§ Problem requirements
With the line containing "Select the Sumar fyrst hluti 2015 row" as the start and the line containing "Given: Collapse the" as the end, transcribe that span of the entries below exactly, including both.

§ Listed entries
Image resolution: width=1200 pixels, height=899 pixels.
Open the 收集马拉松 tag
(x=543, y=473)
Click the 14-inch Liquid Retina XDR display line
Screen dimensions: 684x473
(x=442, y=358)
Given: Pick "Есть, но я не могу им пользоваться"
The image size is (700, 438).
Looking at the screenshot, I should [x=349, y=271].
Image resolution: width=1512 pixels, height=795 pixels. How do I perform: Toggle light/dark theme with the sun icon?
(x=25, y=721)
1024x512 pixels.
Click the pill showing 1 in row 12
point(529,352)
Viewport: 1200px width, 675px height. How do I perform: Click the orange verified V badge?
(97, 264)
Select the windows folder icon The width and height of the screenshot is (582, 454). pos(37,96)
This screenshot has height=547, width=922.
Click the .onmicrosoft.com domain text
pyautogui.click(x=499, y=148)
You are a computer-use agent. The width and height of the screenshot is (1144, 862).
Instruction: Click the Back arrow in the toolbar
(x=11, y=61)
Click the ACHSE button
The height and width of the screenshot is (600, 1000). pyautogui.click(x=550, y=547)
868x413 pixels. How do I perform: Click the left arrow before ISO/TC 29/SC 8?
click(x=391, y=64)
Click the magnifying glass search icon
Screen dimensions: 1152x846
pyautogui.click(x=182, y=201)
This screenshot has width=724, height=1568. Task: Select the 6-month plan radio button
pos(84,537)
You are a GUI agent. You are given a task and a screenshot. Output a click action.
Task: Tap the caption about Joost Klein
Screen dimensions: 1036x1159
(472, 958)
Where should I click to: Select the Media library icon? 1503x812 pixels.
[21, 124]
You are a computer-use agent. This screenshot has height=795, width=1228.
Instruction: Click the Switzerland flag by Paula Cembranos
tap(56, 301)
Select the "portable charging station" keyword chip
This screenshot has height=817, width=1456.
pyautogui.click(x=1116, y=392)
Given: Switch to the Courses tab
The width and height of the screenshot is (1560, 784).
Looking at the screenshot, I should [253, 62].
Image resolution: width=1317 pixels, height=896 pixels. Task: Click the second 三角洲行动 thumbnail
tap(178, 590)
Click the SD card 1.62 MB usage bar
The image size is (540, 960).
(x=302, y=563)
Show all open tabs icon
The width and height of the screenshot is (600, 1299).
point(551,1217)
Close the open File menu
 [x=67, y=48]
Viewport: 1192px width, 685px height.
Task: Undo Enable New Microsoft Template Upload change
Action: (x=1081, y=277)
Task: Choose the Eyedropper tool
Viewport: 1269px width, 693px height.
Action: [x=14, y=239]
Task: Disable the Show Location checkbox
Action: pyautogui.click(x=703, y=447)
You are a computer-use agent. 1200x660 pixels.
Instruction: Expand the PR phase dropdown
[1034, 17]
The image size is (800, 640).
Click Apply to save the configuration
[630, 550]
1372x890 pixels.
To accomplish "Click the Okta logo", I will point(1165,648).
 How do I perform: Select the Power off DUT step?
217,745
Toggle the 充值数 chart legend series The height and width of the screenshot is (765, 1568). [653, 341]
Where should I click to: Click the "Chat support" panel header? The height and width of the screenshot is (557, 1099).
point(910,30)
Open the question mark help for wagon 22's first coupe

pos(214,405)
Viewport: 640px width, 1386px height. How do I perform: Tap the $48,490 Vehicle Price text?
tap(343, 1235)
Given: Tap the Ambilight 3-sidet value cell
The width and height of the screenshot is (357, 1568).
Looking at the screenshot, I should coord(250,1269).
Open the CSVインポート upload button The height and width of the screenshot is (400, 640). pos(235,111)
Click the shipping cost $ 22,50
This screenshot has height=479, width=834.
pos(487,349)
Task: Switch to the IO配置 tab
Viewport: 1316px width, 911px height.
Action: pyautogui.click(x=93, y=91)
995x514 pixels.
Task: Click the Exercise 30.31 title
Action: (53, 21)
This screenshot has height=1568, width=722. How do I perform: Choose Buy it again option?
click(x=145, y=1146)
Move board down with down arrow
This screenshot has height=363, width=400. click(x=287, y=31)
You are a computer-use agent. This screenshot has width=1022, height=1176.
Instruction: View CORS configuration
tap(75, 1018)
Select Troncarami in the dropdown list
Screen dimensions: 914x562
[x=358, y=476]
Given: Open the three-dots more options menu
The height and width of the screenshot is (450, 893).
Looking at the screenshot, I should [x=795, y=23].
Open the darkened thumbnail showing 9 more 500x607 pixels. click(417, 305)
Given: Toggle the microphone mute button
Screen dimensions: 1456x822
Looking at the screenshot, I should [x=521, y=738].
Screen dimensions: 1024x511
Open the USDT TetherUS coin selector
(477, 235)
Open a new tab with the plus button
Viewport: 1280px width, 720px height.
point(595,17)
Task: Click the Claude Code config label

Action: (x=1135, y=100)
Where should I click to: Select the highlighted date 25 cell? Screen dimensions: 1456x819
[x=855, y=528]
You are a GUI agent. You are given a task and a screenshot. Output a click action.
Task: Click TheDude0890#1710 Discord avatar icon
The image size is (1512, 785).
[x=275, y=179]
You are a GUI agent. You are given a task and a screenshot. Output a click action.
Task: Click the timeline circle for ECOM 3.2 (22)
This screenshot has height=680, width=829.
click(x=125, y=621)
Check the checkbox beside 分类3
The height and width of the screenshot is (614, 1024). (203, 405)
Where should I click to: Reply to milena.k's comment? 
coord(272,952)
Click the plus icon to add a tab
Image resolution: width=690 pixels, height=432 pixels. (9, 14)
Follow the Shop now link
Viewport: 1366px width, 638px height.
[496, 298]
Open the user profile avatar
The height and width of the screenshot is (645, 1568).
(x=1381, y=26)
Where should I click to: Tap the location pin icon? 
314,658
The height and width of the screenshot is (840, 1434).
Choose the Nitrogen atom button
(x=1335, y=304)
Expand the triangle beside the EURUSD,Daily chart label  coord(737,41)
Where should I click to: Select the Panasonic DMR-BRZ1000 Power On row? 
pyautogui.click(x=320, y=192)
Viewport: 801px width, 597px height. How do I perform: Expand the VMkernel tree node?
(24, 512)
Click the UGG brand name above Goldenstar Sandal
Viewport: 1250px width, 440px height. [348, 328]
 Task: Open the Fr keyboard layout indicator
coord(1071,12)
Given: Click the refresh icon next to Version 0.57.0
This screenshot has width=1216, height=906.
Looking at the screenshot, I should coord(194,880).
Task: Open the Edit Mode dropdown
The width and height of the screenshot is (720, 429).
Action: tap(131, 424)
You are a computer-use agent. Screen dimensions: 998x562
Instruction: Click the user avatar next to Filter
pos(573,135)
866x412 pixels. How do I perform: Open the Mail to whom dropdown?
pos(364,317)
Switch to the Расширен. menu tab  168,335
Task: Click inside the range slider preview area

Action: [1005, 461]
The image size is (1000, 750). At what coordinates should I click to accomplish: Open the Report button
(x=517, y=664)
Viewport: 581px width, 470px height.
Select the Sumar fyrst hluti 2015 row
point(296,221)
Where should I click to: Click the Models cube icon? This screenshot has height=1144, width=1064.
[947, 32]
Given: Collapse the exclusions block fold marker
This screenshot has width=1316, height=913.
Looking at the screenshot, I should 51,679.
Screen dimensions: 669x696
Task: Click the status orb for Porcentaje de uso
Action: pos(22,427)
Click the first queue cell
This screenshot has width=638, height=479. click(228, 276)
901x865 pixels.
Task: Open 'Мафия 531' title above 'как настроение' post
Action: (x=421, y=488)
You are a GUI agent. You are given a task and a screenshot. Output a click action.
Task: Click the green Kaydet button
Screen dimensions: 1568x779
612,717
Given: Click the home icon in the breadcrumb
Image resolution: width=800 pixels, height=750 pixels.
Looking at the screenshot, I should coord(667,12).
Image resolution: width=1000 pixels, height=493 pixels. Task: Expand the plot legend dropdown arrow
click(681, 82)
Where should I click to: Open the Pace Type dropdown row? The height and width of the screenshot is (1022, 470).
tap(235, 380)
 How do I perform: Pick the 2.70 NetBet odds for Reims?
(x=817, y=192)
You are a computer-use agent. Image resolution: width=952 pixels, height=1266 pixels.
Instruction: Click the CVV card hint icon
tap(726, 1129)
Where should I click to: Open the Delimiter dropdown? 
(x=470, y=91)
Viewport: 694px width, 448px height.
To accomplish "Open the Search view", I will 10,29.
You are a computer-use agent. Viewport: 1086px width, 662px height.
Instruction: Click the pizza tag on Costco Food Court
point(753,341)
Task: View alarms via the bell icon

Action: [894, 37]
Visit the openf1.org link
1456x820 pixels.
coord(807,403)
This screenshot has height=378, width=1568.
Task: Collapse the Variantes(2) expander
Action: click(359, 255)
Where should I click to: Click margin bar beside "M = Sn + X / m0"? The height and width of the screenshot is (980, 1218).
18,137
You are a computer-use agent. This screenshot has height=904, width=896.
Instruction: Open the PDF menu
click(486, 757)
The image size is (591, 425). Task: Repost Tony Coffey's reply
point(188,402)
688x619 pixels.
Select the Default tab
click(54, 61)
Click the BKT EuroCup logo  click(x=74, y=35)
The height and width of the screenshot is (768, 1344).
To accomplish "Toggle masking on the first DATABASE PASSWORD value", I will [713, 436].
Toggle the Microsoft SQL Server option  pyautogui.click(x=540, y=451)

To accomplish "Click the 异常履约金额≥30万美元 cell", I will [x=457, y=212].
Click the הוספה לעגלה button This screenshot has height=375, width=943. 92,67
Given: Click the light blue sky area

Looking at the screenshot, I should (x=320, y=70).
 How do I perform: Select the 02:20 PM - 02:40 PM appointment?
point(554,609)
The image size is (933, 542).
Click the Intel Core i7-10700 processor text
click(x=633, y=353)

§ Solution for this exercise
Select the Sumar fyrst hluti 2015 row
point(296,221)
Where should I click to: Click the Models cube icon? This screenshot has height=1144, width=1064.
[947, 32]
Given: Collapse the exclusions block fold marker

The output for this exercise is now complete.